Wolves will have something in common with opponents West Ham United when the disrupted season resumes on Saturday. Both need to hit the ground running – but for opposite reasons.
Nuno Espirito Santo’s team are chasing a place at football’s top table, ideally fourth or fifth place in the Premier League which would more than likely guarantee them qualification for next season’s Champions League.
The Hammers’ pursuit for points has a more desperate feel as they try to climb away from relegation trouble.
So the competitive edge from both sides will be fierce. The contest will not be short of intensity, despite the lack of atmosphere in a near-empty stadium.
Qualification for the Champions League has an added incentive for Wolves, apart ftom the extra financial rewards it brings.
A sizeable quota of Nuno’s squad have been linked with moves to supposedly bigger clubs – namely strikers Raul Jiminez and Diogo Jota, winger Adama Traore and midfielder Ruben Neves, who have all thrived and prospered under the Portuguese manager.
For Wolves to command a place alongside Europe’s elite club would be a strong incentive for their star players to remain at Molineux for at least another season.
The enforced break has seen speculation about the players’ futures run out of control, much of it emanating from uninformed overseas sources but nothing has emerged from Molineux to suggest there is any substance in the stories.
The long lay-off will clearly have taken the competitive edge off all of the players but the bonus for Wolves is that winger Traore has been able to receive prolonged treatment for a shoulder injury which troubled him in every game prior to the break.
Traore is very much Nuno’s wild card. As Liverpool boss Jurgen Klopp remarked after the two sides met at Anfield: “There are times when he can be unplayable.”
The Spanish winger’s place in the Wolves line-up is not always a given. It depends on which system the manager choses. In a 3-4-3, Traore fills one of the wide berths on the right, with Jota on the left and both given the freedom to link up with Jiminez in the centre of the attack.
If Nuno goes with a more restrained 3-5-2, there is a reinforced midfield with Jota playing more centrally with Jiminez and Traore usually used as a shock tactic from the substitute’s bench.
The lack of a crowd will not be unprecedented for Wolves. Their last Europa League match against Olympiakos, which ended in a 1-1 draw, was played behind closed doors because the Greek club’s owner had tested positive for Covid-19.
The decision to go ahead with the match, which resembled a pre-season work-out because of the absence of fans, did not please the Wolves manager.
“You realise what’s happening worldwide, people are dying, now we have to play a game of football?” said Nuno. “It’s absurd.”

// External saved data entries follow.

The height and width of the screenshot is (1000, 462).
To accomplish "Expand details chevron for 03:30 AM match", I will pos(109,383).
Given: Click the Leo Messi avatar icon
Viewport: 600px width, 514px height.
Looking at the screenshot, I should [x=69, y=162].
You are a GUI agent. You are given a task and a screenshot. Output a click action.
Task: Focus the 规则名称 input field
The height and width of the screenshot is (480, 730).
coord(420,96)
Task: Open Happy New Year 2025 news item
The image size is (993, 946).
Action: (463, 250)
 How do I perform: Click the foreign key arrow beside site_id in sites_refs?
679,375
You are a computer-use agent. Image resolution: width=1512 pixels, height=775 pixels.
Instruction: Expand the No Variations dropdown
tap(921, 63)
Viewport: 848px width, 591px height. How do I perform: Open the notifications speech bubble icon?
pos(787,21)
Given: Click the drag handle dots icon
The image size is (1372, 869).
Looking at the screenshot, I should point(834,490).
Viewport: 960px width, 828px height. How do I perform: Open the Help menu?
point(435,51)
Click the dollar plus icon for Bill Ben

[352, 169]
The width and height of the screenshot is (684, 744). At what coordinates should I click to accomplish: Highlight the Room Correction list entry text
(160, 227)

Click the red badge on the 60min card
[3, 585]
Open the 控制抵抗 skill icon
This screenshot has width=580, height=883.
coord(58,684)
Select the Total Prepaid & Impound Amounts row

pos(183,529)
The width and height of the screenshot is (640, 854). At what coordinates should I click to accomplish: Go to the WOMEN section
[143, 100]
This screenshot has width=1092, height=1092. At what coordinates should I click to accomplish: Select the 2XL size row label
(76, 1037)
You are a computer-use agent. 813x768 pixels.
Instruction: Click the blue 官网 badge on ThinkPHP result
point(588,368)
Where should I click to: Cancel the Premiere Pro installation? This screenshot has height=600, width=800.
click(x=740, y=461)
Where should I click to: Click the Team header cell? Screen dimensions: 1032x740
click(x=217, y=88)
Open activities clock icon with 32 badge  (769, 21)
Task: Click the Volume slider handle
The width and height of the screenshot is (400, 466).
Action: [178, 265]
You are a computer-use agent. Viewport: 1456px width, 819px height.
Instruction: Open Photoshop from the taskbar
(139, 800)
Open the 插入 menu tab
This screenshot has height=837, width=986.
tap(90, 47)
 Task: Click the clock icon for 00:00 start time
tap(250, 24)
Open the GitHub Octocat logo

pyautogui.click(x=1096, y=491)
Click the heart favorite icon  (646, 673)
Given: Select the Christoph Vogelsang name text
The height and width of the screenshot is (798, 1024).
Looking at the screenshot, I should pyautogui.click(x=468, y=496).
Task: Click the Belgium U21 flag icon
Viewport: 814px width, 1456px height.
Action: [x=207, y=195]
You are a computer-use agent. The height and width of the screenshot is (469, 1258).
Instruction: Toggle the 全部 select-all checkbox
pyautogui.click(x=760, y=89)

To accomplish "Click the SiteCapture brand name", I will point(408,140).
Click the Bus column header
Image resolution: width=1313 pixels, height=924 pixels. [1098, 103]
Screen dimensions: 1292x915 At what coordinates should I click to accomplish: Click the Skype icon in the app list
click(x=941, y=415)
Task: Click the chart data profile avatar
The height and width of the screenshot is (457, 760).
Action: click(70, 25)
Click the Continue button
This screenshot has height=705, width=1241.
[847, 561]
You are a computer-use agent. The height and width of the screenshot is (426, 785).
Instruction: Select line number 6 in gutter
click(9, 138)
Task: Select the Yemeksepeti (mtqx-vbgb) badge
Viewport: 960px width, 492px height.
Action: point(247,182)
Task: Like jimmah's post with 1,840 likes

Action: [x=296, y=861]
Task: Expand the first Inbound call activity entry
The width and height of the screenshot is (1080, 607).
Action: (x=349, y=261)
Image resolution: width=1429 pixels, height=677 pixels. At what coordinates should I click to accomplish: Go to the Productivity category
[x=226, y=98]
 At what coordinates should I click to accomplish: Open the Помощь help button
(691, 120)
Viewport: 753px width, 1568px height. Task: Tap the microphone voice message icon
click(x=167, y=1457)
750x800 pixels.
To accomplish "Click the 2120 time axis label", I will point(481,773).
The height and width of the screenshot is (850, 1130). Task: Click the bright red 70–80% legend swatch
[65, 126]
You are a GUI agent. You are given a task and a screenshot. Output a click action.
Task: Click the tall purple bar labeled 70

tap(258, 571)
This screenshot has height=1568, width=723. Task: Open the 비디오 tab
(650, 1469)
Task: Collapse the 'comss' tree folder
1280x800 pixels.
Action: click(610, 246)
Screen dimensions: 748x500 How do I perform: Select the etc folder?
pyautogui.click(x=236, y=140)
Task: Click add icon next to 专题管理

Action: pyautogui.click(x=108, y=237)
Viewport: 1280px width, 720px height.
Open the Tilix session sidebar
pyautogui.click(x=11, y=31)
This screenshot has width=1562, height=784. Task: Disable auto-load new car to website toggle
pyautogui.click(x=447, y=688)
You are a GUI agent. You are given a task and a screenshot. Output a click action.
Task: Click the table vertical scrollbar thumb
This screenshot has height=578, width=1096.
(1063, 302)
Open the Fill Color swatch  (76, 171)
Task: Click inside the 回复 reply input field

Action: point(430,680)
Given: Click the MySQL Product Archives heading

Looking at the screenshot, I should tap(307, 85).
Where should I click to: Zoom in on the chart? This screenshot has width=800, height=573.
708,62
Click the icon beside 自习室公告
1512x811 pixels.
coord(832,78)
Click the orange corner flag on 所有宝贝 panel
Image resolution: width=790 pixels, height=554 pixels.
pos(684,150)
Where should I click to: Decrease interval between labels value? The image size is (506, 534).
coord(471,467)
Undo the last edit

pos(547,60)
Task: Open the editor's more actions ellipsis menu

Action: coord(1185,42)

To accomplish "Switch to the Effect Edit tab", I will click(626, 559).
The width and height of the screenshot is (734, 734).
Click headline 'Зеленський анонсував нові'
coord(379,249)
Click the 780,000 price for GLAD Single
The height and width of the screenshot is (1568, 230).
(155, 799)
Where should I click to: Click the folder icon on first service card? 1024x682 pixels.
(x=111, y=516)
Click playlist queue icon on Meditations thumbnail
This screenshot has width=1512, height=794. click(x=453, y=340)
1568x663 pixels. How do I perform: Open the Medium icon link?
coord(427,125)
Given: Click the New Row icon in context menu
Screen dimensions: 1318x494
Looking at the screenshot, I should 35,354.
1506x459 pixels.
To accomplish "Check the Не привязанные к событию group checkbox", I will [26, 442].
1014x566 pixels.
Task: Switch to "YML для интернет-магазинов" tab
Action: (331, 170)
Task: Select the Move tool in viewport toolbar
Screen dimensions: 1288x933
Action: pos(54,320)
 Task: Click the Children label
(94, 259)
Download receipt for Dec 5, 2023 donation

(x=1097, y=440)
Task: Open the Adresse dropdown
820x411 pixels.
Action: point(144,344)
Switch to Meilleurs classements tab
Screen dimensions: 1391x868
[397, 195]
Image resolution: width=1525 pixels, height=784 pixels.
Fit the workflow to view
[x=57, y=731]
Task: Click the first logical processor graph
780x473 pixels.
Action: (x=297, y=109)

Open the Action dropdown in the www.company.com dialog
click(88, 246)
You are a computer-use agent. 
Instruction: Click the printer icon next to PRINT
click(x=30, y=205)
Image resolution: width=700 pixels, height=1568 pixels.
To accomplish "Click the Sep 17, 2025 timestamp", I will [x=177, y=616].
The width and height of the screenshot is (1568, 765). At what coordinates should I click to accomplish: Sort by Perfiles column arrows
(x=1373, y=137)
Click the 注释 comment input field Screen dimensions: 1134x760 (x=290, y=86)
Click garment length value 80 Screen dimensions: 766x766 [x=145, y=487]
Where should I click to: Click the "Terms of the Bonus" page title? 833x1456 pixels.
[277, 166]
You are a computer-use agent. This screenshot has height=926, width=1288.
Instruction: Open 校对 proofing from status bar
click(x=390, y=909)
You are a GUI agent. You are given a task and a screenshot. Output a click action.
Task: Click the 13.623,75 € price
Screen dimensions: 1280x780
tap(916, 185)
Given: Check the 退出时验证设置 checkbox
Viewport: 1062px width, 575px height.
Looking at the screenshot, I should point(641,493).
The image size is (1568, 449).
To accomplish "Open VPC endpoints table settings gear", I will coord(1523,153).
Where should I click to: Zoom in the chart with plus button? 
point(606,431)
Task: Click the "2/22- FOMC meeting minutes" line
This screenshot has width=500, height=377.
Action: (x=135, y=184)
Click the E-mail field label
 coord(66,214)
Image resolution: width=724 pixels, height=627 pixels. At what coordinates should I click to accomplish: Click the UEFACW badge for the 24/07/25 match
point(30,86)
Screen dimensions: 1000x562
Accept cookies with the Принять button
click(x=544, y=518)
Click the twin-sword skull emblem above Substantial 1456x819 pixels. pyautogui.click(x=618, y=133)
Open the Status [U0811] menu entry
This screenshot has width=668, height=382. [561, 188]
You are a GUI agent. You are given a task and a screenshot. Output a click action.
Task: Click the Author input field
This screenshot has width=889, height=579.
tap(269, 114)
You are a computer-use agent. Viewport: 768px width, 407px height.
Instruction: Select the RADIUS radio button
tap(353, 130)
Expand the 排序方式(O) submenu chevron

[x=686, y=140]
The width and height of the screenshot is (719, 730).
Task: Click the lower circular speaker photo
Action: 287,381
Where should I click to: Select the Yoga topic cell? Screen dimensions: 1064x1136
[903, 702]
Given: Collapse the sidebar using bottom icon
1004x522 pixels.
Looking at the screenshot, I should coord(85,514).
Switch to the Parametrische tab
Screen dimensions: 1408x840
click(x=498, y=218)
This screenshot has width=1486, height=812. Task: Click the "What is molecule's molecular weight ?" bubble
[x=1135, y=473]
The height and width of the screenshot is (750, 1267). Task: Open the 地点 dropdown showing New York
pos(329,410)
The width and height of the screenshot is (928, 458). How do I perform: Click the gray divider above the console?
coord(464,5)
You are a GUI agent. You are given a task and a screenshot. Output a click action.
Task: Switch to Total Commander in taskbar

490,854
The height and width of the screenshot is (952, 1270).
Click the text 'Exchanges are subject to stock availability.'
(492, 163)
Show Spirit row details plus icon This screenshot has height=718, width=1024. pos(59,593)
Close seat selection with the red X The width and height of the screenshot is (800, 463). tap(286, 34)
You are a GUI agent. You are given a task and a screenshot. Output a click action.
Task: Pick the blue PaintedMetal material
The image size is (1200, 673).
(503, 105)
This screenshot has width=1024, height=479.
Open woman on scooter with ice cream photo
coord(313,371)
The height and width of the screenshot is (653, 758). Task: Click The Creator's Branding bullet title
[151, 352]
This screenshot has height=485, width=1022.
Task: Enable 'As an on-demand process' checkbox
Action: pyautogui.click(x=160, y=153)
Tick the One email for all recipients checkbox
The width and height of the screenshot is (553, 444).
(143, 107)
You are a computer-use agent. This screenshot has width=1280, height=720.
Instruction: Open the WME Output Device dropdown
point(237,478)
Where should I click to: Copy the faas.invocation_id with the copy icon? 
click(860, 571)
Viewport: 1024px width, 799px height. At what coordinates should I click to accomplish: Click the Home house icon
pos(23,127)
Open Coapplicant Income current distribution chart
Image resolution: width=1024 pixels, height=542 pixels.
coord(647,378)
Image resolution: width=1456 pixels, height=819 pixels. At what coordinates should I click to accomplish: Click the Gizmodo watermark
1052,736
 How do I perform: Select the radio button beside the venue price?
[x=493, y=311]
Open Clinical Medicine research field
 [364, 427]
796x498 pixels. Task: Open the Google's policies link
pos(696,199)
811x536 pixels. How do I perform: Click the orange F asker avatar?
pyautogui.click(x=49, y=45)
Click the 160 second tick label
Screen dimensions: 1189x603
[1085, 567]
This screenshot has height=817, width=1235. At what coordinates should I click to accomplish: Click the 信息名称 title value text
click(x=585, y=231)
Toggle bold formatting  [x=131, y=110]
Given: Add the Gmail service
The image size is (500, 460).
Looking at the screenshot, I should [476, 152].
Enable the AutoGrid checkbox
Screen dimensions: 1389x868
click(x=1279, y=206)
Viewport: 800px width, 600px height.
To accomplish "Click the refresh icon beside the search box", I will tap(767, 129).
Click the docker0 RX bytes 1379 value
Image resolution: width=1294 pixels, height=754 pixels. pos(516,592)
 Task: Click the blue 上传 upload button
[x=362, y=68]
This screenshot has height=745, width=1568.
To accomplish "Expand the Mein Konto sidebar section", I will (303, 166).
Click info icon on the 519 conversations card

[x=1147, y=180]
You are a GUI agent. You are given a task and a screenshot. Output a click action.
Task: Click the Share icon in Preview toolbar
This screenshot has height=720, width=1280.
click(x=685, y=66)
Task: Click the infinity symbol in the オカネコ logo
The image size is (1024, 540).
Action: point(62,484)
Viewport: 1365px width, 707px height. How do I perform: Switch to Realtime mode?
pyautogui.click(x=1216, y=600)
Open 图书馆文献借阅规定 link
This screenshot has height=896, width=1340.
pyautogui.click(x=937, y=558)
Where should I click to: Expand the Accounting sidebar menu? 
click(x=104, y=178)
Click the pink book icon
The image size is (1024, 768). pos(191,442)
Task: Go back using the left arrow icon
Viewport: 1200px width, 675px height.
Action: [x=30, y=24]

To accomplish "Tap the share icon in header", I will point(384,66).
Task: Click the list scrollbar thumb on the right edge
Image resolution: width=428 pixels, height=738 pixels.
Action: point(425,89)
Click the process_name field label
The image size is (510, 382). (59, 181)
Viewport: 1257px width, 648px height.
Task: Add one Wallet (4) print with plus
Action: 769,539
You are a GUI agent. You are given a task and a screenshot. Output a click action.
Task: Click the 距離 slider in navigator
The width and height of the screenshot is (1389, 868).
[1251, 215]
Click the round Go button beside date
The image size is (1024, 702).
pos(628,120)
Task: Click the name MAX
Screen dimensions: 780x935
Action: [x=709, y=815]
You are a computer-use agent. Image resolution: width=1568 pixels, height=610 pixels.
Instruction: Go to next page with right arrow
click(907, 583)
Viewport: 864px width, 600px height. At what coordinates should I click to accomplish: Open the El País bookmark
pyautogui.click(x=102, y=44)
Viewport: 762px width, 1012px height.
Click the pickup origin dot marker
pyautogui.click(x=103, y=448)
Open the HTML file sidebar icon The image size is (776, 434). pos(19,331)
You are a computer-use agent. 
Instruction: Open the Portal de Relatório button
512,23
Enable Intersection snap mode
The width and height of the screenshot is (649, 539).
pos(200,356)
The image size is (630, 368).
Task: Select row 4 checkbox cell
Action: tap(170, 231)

The English game will have no choice but to go ahead now in relative silence, despite attempts to generate atmosphere with piped crowd noises, and it remains to be seen how much detrimental effect it will have on home teams.
As someone once observed: “At a football game, the crowd is part of the theatre. Without fans it would be like a leading theatrical company playing in front of an empty auditorium.”